Analysis 03

FACE lowering, MOUTH fronting, LOT~THOUGHT merging.

Axel Bohmann https://www.freinem.uni-freiburg.de/mitglieder/dr-axel-bohmann-alu-englisches-seminar , Lars Hinrichs https://larshinrichs.site
10-09-2020

Data

As in previous documents, we have imported the data such as it was at the end of analysis_02, and it is now loaded and available as df_long and df_wide.

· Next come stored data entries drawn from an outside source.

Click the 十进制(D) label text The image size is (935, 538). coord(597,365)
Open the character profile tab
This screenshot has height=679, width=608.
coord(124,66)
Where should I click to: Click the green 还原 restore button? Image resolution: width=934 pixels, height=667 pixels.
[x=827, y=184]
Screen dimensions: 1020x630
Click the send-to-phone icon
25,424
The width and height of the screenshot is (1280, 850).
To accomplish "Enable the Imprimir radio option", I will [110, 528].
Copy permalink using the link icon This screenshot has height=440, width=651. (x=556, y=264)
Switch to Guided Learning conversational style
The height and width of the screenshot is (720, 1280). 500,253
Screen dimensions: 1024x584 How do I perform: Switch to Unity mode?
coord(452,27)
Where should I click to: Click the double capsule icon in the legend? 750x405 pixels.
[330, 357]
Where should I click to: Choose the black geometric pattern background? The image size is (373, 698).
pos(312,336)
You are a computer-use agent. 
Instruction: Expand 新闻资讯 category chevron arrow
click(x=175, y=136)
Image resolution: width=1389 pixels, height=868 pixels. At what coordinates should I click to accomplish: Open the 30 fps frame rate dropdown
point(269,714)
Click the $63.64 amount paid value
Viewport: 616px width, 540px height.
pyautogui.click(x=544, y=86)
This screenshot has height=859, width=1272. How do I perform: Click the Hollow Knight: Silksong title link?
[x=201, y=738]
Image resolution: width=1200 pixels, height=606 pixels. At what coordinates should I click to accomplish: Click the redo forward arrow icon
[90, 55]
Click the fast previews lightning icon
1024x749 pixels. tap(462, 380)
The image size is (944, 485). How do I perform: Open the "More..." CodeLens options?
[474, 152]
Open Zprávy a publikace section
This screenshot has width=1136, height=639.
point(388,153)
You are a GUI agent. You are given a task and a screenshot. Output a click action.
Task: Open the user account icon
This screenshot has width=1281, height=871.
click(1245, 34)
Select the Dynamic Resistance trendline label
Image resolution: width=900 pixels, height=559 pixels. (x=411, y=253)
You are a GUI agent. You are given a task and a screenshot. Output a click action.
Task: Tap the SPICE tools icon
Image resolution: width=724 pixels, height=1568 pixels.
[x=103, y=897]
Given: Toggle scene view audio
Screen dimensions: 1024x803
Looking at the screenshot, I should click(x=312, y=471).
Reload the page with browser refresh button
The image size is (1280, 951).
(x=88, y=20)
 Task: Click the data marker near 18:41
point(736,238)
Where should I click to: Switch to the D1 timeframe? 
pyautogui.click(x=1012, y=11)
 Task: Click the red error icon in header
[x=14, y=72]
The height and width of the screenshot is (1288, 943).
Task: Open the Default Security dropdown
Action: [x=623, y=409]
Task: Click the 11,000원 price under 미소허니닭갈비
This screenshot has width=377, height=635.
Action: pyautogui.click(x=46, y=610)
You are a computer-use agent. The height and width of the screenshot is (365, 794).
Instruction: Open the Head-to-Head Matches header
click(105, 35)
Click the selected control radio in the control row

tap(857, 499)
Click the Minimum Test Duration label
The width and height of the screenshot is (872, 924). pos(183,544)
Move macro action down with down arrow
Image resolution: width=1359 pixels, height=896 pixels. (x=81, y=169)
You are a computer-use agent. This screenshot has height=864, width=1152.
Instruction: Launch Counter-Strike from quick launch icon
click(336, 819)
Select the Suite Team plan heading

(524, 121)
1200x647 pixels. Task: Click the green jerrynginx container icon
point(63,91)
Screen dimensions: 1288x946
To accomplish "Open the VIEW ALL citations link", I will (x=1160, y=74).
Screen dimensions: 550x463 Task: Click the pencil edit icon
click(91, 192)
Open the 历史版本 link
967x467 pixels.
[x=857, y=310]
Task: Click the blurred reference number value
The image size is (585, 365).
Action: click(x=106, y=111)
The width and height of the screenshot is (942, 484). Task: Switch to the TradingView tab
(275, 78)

Tense~lax mergers before /l/

The relevant pairs - FLEECE-KIT, FACE-DRESS, and GOOSE-FOOT, all preceding /l/ - are so rare that I would venture we shouldn’t include them in the global datasets.


The onset of FACE

Speaker-level

For this feature, we can conduct the speaker-level analysis by simply asking: who has the lowest FACE centroid at 20%, i.e. the highest F1 value?

df_long %>% 
  filter(timepoint == 20,
         vowel == "FACE") %>% 
  group_by(name) %>% 
  summarise(face_onset = mean(f1_lobanov),
            dataset = nth(dataset, 1)) %>% 
  mutate(face_onset = (face_onset + 1.1)) %>% 
  #-----viz-----#
  ggplot(aes(x = reorder(name, face_onset),
             y = face_onset,
             fill = dataset)) +
  geom_col(stat = "identity",
           width = 0.5)          +
  scale_fill_grey(start = 0,
                  end = 0.8)     +
  coord_flip()                   +
  labs(
    title = "Lowering of the FACE onset",
    x = NULL,
    y = "normalized F1 at 20% duration") +
  theme_classic(base_family = "Roboto Condensed")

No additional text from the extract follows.